Per Diamond l’accumularsi nel tempo degli effetti di questi fattori, dovuti a "differenze geografiche che possono essere quantificate oggettivamente e non sono opinabili", è sufficiente a spiegare perché le popolazioni dell’area euro-asiatica furono le protagoniste della prima, grande rivoluzione tecnica e sociale sperimentata dal genere umano: l’agricoltura. E perché acquisirono, su questa base, un grande vantaggio nel cammino alla divisione sociale del lavoro, alla lingua scritta, alla tecnica dei metalli, all’organizzazione politica-statale, nonché al controllo delle malattie epidemiche (ed al loro uso coloniale)...

Armi, acciaio e malattie è uno studio di impianto materialista che va a confermare in pieno la classica opera di Engels su L’origine della famiglia, della proprietà privata e dello stato, e per certi versi la va ad integrare (solo per quello che attiene all’ambiente naturale) con gli apporti di ulteriori ricerche archeologiche, bio-geografiche, etnologiche, linguistiche, etc. E’ questa la ragione per cui lo segnaliamo.

Bisogna dire però che quello di Diamond è un materialismo incompleto (anche per quel che riguarda la stessa preistoria), un materialismo largamente esposto al naturalismo, a misura che si concentra quasi esclusivamente sui fattori bio-geografici, senza tener adeguatamente in conto né l’evoluzione dei rapporti sociali, né la progressiva produzione di un "secondo" ambiente "artificiale" da parte dell’uomo stesso. Tuttavia anche sul versante dei rapporti sociali non mancano in questo libro passaggi significativi: per tutti, il cap. XIV, nel quale correttamente si associa la nascita del potere politico separato dalla società alla fine dell’eguaglianza originaria, alla nascita di una classe di individui non specializzati nella produzione di cibo, e quindi alla nascita delle classi in generale, all’avvento della cleptocrazia ed alla comparsa della religione come legittimazione della cleptocrazia (che è da sempre appropriazione privata di lavoro sociale)..., tutto come da marxismo classico.

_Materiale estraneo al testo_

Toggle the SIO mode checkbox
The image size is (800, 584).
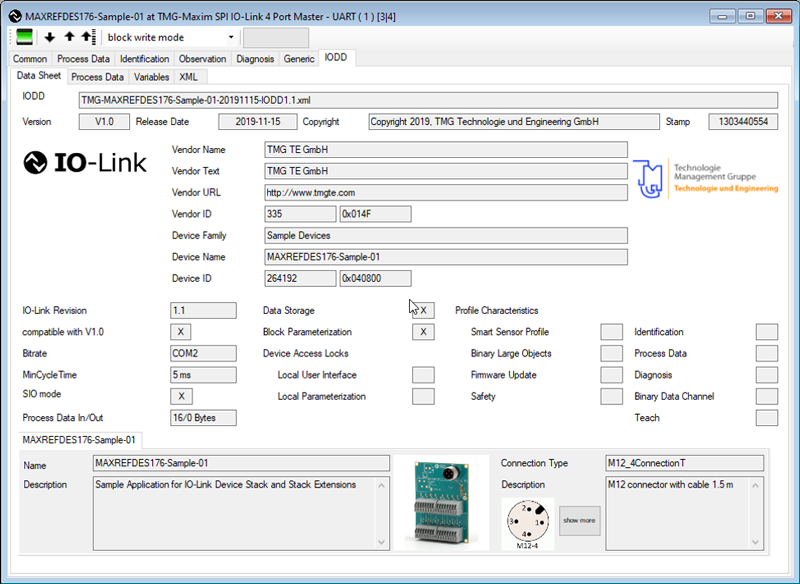[x=181, y=396]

Non pretenderemo da Diamond, che ne è costituzionalmente incapace, e che più si allontana dalla preistoria più tende a formulare giudizi semplicistici od errati, che applichi i criteri storici-materialisti di indagine al mondo contemporaneo ed identifichi nel capitalismo la più alta e raffinata organizzazione cleptocratica di tutti i tempi, e nella selvaggia religione del profitto e della concorrenza (della guerra) la sua adeguata forma di legittimazione, né che egli sappia comprendere e spiegare la necessaria transitorietà storica del capitalismo, "né più né meno" che di ogni altra forma economico-sociale ancor più primitiva. Questo è affar nostro. Ci piace registrare, invece, come un secolo di ricerche multilaterali sulle forme primitive di vita sociale e sulla loro evoluzione attribuisca al nostro partito una completa vittoria teorica su ogni specie di spiritualismo e di soggettivismo, che non è certo limitata al passato (quando si parla della storia dell’uomo primitivo è comunque della storia dell’uomo in generale che si parla anche). Oggi come ieri, il marxismo rivoluzionario non ha nulla da temere, anzi ha tutto da guadagnare, dagli apporti di una scienza degna di questo nome. Il guaio è che essa è sempre più rara.